Congress, which more or less now runs AIG, forced them to reveal the counterparties to the contracts they have been paying off with their "borrowed" $180B. About half the money went to foreign banks; the other half went to US investment banks like Goldman Sachs who then sent half their money on to foreign banks. There's a couple uproars now, one over the AIG bonuses ("We need to keep our smart people," which would be the same smart people who have bankrupted their company and nearly this country), the other over the fact that most of the bailout money is going to foreigners. We already saw this in last week's blog, so it's no surprise to us. Curiously the German government is working overtime to make sure if they do an Opel bailout, none of that money will get to GM and the US. This will become an international issue in time.

Bernanke says we must fix the "too big to fail" problem. We need a safer way to shut down large nonbank financial firms without destabilizing the entire financial system. "Improved resolution procedures for these firms would help reduce the too-big-to-fail problem by giving the government the option of safely winding down a systemically important firm rather than keeping it operating," he said.
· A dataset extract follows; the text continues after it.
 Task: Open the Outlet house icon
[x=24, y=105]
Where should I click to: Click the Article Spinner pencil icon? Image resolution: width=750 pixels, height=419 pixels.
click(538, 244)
In my blog on banking crisis, I quoted Rogoff saying that our deficit would grow by about $10T over the next few years. The Congressional Budget Office (CBO), a respected group of non-partisan economic analysts, now agrees. The CBO figures predict Obama's budget will produce $9.3 trillion worth of red ink over 2010-2019. Worst of all, CBO says the deficit under Obama's policies would never go below 4 percent of the size of the economy, figures that economists agree are unsustainable. By the end of the decade, the deficit would exceed 5 percent of gross domestic product, a dangerously high level.


Federal Deficits. 1980 to 2020

Many Democrats were already uncomfortable with Obama's budget, which promises to cut the deficit to $533 billion in five years. The 2009 deficit, fueled by the $700 billion Wall Street bailout and diving tax revenues stemming from the worsening recession, is four times the previous $459 billion record set just last year under Bush.

The CBO's estimate for 2010 is worse as well, with a deficit of almost $1.4 trillion expected under administration policies. By the end of the decade, the deficit under Obama's blueprint would be $1.2 trillion.

Democrats won control of the government in part by appealing to how under Clinton they balanced the budget. Doubling our national debt will most likely not go over well with the public. Democrats are no doubt mindful of how Republicans recaptured Congress two years after Clinton was elected, and Republicans will no doubt be happy to remind voters that it was a Republican Congress that lead a Democrat President to balance the budget.

Where is all this money going? The standard thing to think is they should just spend less. The federal budget is, however, not very easy to change. Roughly speaking, the money is split evenly between defense, welfare and health care for the poor, social security and medicare, and interest on the national debt. We can cut defense in half if we quit fighting terrorists, but the rest of that money is considered politically untouchable. Everything else the government does doesn't really add up to much. Add in Obama's promised and popular universal health care, and the resulting projection is higher taxes, higher deficits, and higher inflation. Bluntly, there is no simple solution - Obama is going to have to cut the pie into smaller slices. Retired people are going to have less money, working people are going to work longer and pay more taxes, and everyone is going to get less health care and more inflation.